Starwood earnings down 30% as REIT writes off losses from regional malls

“The one place where I’ll say there’s trouble is the retail market,” Barry Sternlicht cautions

TRD NATIONAL /
May.May 08, 2019 02:30 PM
Barry Sternlicht

Barry Sternlicht

Barry Sternlicht’s Starwood Property Trust saw earnings fall by nearly a third at the start of the year as the company wrote down losses from struggling malls.

The real estate investment trust, an affiliate of Miami Beach-based Starwood Capital, reported a year-over-year drop in net income of nearly 30 percent, down to $70.4 million, or 25 cents per share in the first quarter of 2019. The company’s core earnings totaled $82.9 million, down 47 percent compared to the first quarter of 2018, or 28 cents per share, which missed estimates of 58 cents per share.

“The one place where I’ll say there’s trouble is the retail market,” Sternlicht said during Starwood Property Trust’s first quarter earnings call.

Starwood’s profits reflect a write down of its interest in a regional mall portfolio, the company said. Rina Paniry, chief financial officer, said the loss of anchor tenants and bankruptcies of inline tenants contributed to those losses.

With regard to the hotel market, Sternlicht suggested caution on a macro level due to the “very rapid increases in real estate taxes” hotel owners are facing across the country. “A large increase in revenue isn’t going to cover the rapid increases in taxes,” he said.

But in Manhattan, occupancy is strong, Starwood executives noted.

Overall, Sternlicht and other executives were optimistic during Wednesday’s call with analysts. In the first quarter, the company invested $2 billion of capital, including $1 billion in commercial lending, bringing its commercial lending portfolio to $8.2 billion. Starwood said its real estate portfolio reported 98 percent occupancy.

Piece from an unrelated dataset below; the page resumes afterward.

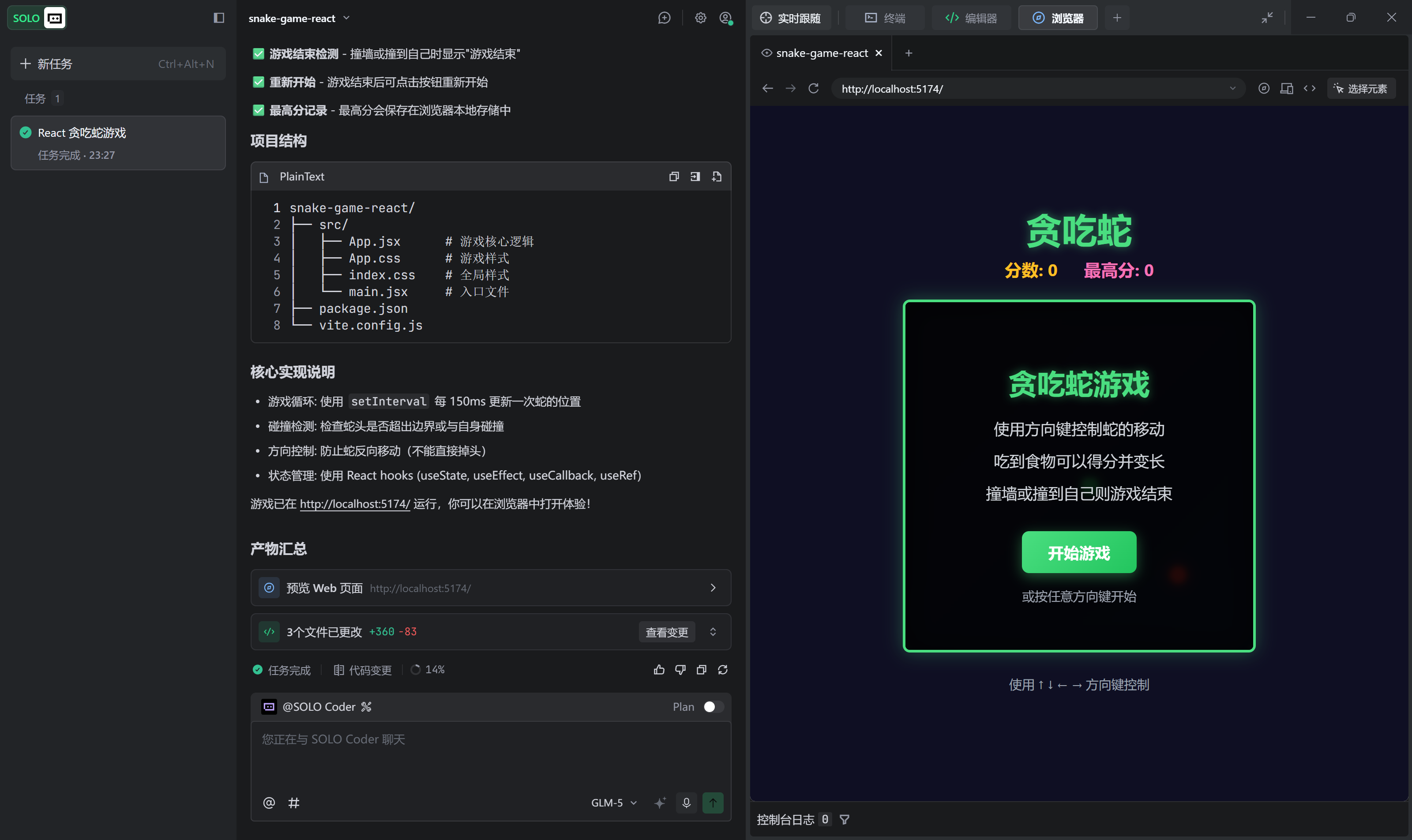Click the console log filter icon
Screen dimensions: 1412x840
pyautogui.click(x=844, y=820)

Jeff Dimodica, president and managing director of Starwood Property Trust, expects 2019 will “be a very strong year for loan originations” and that Starwood will add unsecured debt in the coming quarters.

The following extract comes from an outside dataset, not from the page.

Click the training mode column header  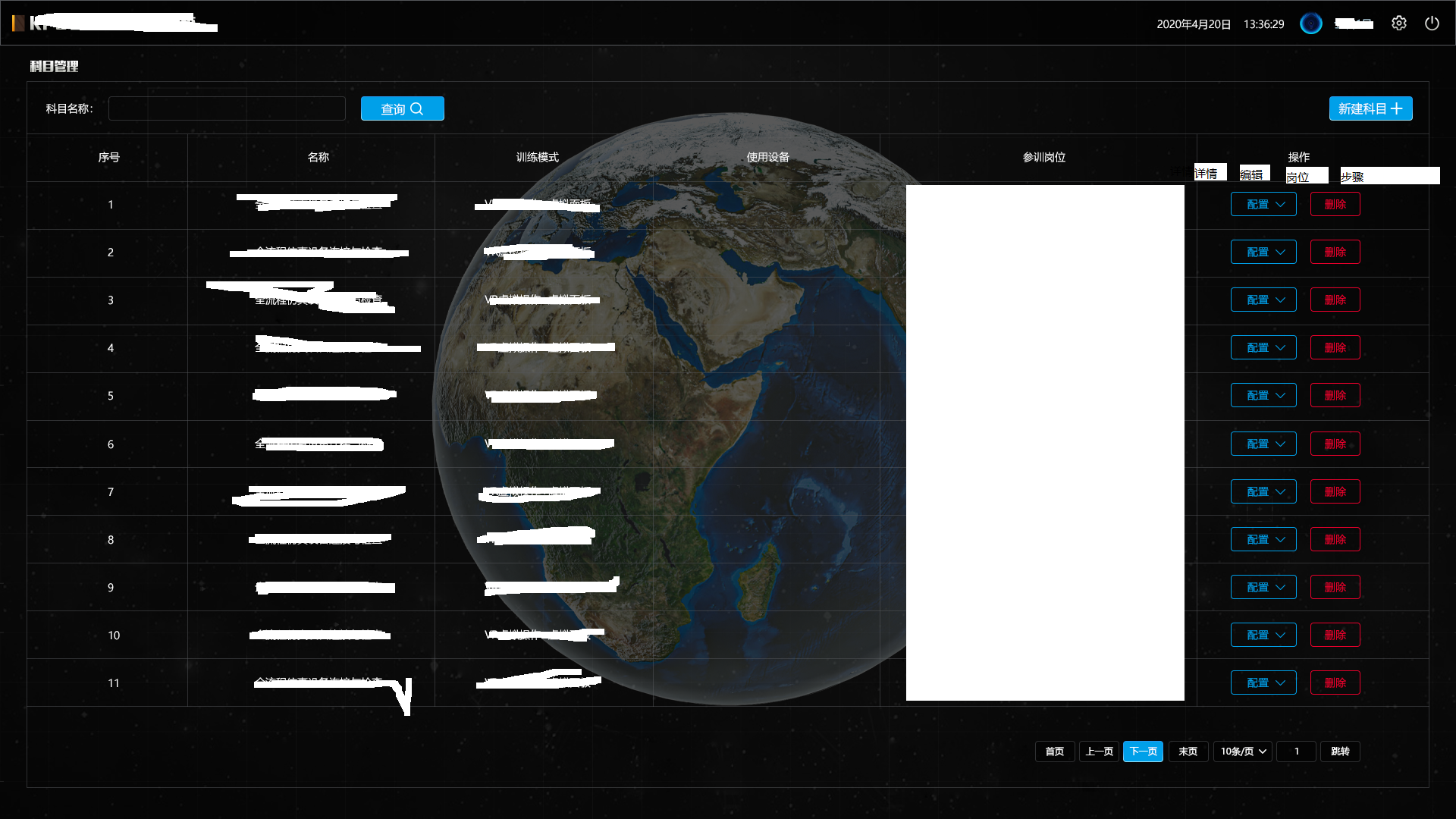coord(537,157)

Dimodica said the company’s property portfolio had unrealized gains of over $500 million in the first quarter, and that its multifamily properties in Florida – primarily in Orlando and Tampa – “performed exceedingly well” with high single-digit rental growth.

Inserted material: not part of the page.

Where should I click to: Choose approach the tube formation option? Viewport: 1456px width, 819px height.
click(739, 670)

Starwood was also involved in WeWork’s purchase of Lord & Taylor’s Fifth Avenue flagship for $850 million, as one of the lenders. WeWork financed the deal with a $900 million loan for JPMorgan Chase, Starwood Property Trust and a third unknown offshore lender. “Having a very large mezzanine lender behind us made this a really smart trade on a beautiful building,” Dimodica said.

“Shared office is the real business now,” Sternlicht said. “In the major markets like New York and London, they’re actually quite profitable. It adds a shift to the enterprise. They’re trying to sell office space as a service.”

Sternlicht, who said he is “super happy with the pipeline of deals” the company has today, also referred to Starwood’s investments in Europe, where it is expanding its presence. “[There’s] more opportunity in Europe. Rates are maturing,” he said. “We’re really pleased with the team we have” in Europe.